Taylor has a tendency to exaggerate just the tiniest bit when it comes to insects. She is convinced that ladybugs are bees, flies are wasps, and that stink bugs can outrun her. Granted, she's a pretty slow runner and all, but it's highly unlikely (not 100%) that a stink bug could catch up to her.... not to mention that they don't bite, but this has yet to eliminate her fears of the pre-historic looking creepsters. In fact, just this week, I went to the bathroom in the middle of the night, only to find that there was no toilet paper left in the upstairs.... that was when I noticed that ALL of it had been crumpled up and thrown into the bathroom trashcan. I pulled out wads at a time and examined that they were all perfectly clean. Why? WHYYY???

• **Information given**
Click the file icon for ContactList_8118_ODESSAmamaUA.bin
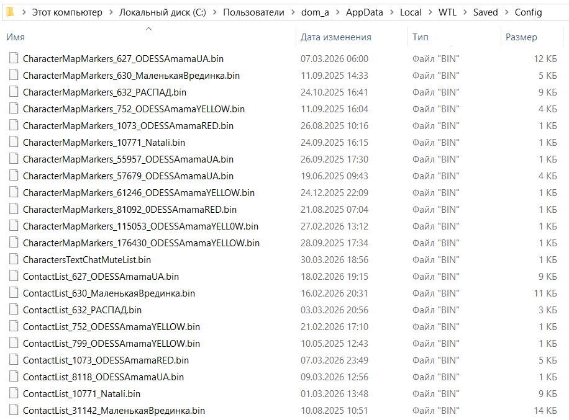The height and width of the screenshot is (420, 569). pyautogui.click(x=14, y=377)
==
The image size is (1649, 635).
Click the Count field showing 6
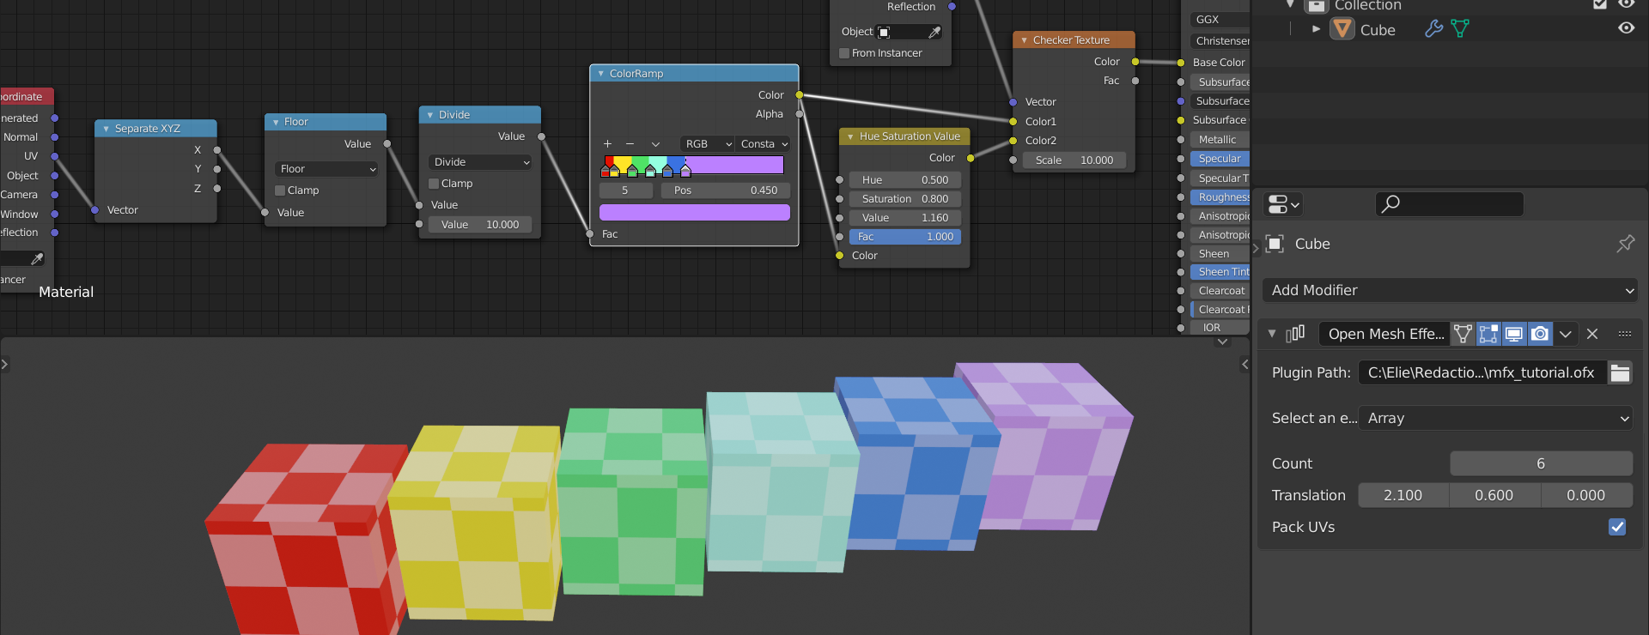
--
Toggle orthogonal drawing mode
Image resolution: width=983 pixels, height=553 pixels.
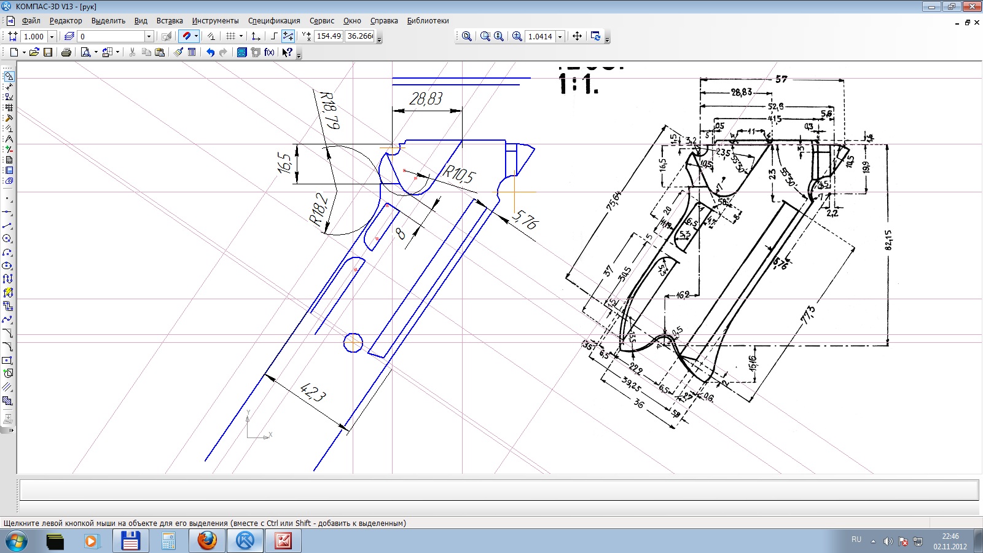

• **Exercises to complete**
a) In the text about Taylor's fear of insects, what is Taylor convinced ladybugs are?
b) List every kind of insect named in the text about Taylor's fear of insects.
c) Extend the account of Taylor's fear of insects, starting after its final line.

• **Results of the exercise**
a) Bees.

b) Ladybugs, bees, flies, wasps, stink bugs

c)
The next morning, after a rather lengthy round of "He/She Did It!", Taylor finally confessed that she was the one that had thrown away all of the toilet paper. When asked the reason for this odd and frustrating behavior (afterall, I noticed the lack of paper AFTER I had already sat and comfortably relieved myself), she informed me that during shower time the night before there had been a stink bug on the shower curtain. And in each moment of bravery, she grabbed a massive amount of tissue and walked cautiously towards the bug, only to chicken out and throw the paper in the garbage seconds later. She had these brave moments until every last square of toilet paper was gone, followed by paralyzing fear an equal number of times. I know this because I found the same stink bug on the shower curtain the next morning, very much alive and well. (PS, I used one square of tissue and killed the sucker very successfully.)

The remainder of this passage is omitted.